The main impact comes from Qatar. After an Iranian drone strike last week, Qatar shut down the world’s largest LNG export facility—Ras Laffan. This facility produces about 77 million tons of LNG per year, accounting for around 20% of global supply. The resulting supply cut caused European natural gas prices to surge, directly impacting the cost structure of Europe’s chemical industry. Analysis suggests that since only 4% of China’s imports come directly from the Middle East, Chinese chemical companies have gained a significant competitive advantage.
LNG Prices Surge, Asia Starts "Bidding Up to Grab Cargo"
The supply shock is quickly reflected in prices.
Traders say the current Asian spot LNG price is around $18 per MMBtu. Although it has fallen from last week’s high of about $25, it is still about 80% higher than before the conflict.
More importantly, the price structure has changed. Market data show that the Asian LNG physical spot benchmark (JKM) remains significantly higher than the European natural gas benchmark (TTF). ING analysts note:
“Asia’s benchmark price JKM continues to be higher than the European benchmark TTF, so spot LNG cargoes are being diverted to Asia.”

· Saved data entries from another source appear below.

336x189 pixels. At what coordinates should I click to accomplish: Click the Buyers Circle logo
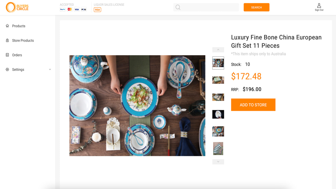pos(17,7)
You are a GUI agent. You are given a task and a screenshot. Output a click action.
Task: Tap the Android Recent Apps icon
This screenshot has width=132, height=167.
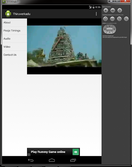click(x=73, y=160)
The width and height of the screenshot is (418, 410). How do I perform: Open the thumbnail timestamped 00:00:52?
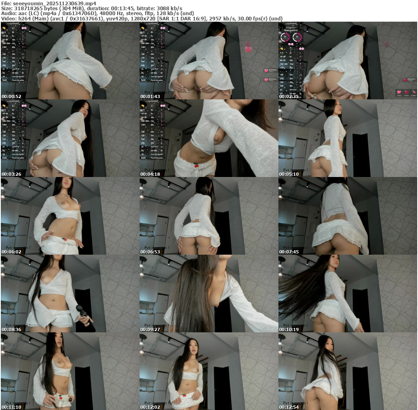tap(70, 60)
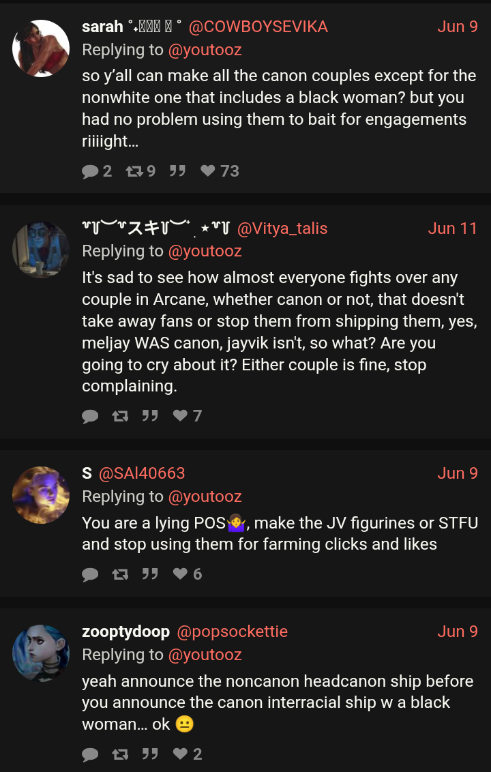Open @Vitya_talis profile handle

pos(282,228)
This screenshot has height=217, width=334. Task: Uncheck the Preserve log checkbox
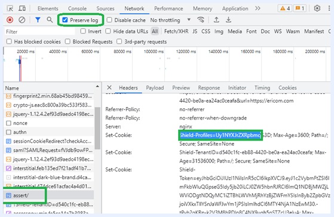[x=65, y=20]
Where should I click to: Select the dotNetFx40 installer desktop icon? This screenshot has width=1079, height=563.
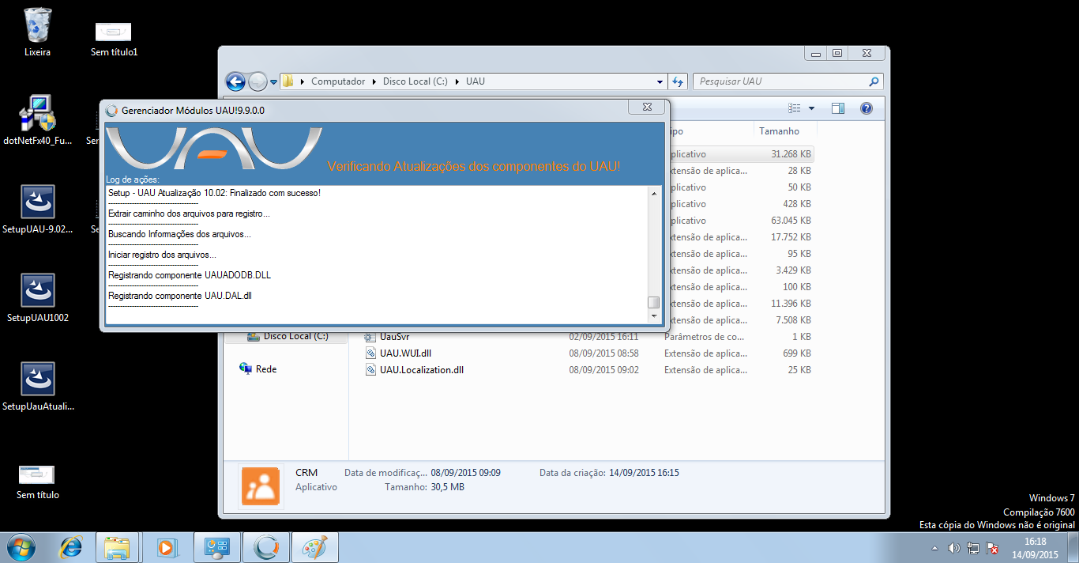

Shipping data confirms this: since the conflict began, at least 9 LNG cargoes originally destined for Europe have been diverted to Asia.
Asia Has Greater Exposure to LNG Risks Than to Oil
Morgan Stanley noted in a report that for economies sourcing LNG from the Middle East, turning to other suppliers will be very challenging. Due to storage limitations, most Asian economies have limited inventories, so disruptions are more easily magnified in spot prices and spot availability.
The shutdown of Qatari LNG production has basically erased the surplus supply expected for 2026, and Asian buyers are extending procurement plans from the spot market to several months ahead, reflecting a sharp cooling in expectations that the conflict will quickly resolve.
According to traders quoted by Bloomberg, Thai buyers are seeking LNG cargoes for delivery as late as May, Bangladesh has bought April shipments and is considering purchasing supplies for May and beyond, and major Korean buyers are also preparing to restock over the next two months.
The Opportunity for Chinese Chemicals: Market Share Expansion Amid High European Costs
According to a previously published article on Wallstreetcn, the surge in European natural gas prices due to the Qatari LNG supply cut directly hit the cost structure of the European chemical industry.
Analysis from HSBC Qianhai Securities says that vitamins, methionine, and polyurethanes (MDI/TDI) are the segments most sensitive to the increase in European gas prices. Europe plays a major role in global capacity for these high-margin chemicals.
As European producers face cost pressures, with only 4% of China’s imports coming directly from the Middle East, Chinese chemical firms have gained a significant competitive edge.
Amid tense geopolitics, producers have started raising prices, and distributors are also increasing inventories of MDI/TDI and feed additives to hedge against price hikes.
In terms of profit elasticity, HSBC Qianhai Securities estimates:
If methionine prices rise by 5,000 RMB/ton to 25,000 RMB/ton compared to the base assumption, related companies’ EPS could rise by about 29%;
For each 1,000 RMB/ton increase in the spread of aggregated MDI, related company profits are expected to increase by about 15%;
For each 1,000 RMB/ton rise in pure MDI and TDI spreads, profits are expected to increase by about 7% and 9%, respectively.
The report suggests that these high profit margins are likely to support the structural supply expansion of Chinese chemical companies in these areas.

Variables investors need to track next focus on three points: the duration of Qatar’s Ras Laffan shutdown, whether Asia continues “bidding up to grab cargo” in spot replenishment and squeezes Europe, and how fast increases in European natural gas prices are reflected in chemical price hikes and profit elasticity.